Составлением подобных рифмованных мозаик в начале минувшего века, как свинкой или корью, переболели почти все будущие активные участники литературного процесса 1920–1930-х годов, независимо от того, какие позиции в нем они впоследствии займут. Вот, например, один из гимназических опытов Юрия Тынянова, и по настроению, и по стилистике весьма родственный экзерсисам Николая Бахтина:

Как говорит и трепещет вся беспредельная ночь,

Как умирает и гаснет дымная тьма надо мной.

Высшее таинство в мире — летняя звездная ночь,

Высшее счастие в мире — слиться с падучей звездой.

Быть неразгаданной сказкой всем и себе самому,

Влить красоту упоенья в краткий сверкающий миг,

Трепетом, блеском, паденьем взрезать тревожную тьму,

Кинуть кому-то родному вдаль пламенеющий крик…

Штамм серебряновечной образности оказался, кстати, настолько живуч и устойчив, что даже в брежневскую эпоху периодически проникал в организмы тогдашних начинающих стихотворцев. Укажем хотя бы в этой связи на Тимура Кибирова, который, начитавшись в старших классах средней школы Блока с Бальмонтом, скоропостижно переродился в поэта Эдуарда Дымного, сочетавшего через строку «синий таинственный вечер» с «твои хрупкие нежные плечи» и снабжавшего венки сонетов эпиграфами на латинском языке («Amor omnia vincit»).

По счастью, вирус этот излечим: либо через увеличение экстенсивности чтения, захватывающего другие литературные сферы и уровни, либо через авторитетное влияние кого-то более искушенного, заставляющее пересмотреть первично сложившуюся иерархию.

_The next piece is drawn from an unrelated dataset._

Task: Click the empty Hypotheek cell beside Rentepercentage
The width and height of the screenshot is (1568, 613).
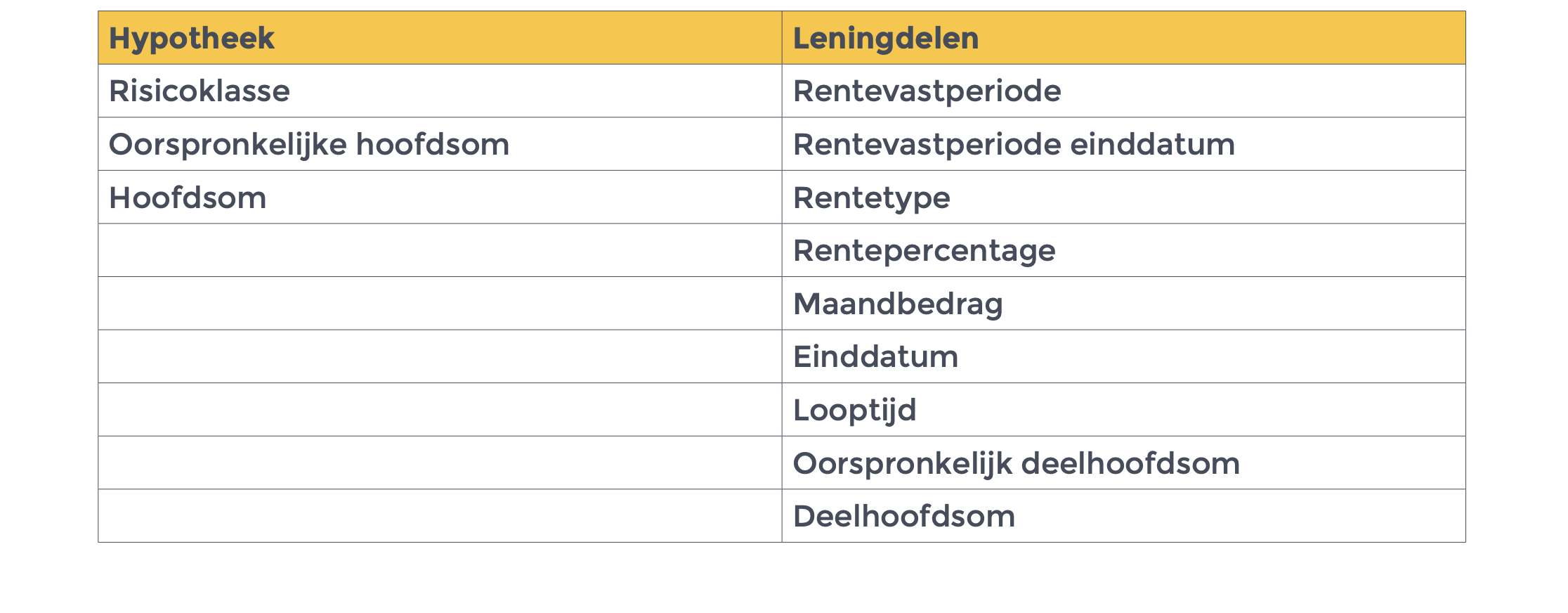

Укушенный символизмом человек рано или поздно выбирается из ловушек патентованного двоемирия. В глазах его перестают плясать назойливые отблески и тени от незримого очами, а в ушах прекращают стоять искаженные отклики торжествующих созвучий. Противосимволистскую сыворотку ввел Николаю Бахтину не кто иной, как все тот же Михаил Лопатто. Свои терапевтические усилия он запротоколировал для потомков таким образом: «Я не принимал манерность декадентов; импрессионисты, символисты и футуристы — все они, казалось, прикрывали различными масками отсутствие поэтического содержания. Настоящая поэзия не нуждается в том, чтобы ее подгоняли под литературные направления. Мое ироническое отношение, отделявшее меня от действительности, вскоре передалось Бахтину, хотя он и настаивал всегда на значении для него первых кумиров».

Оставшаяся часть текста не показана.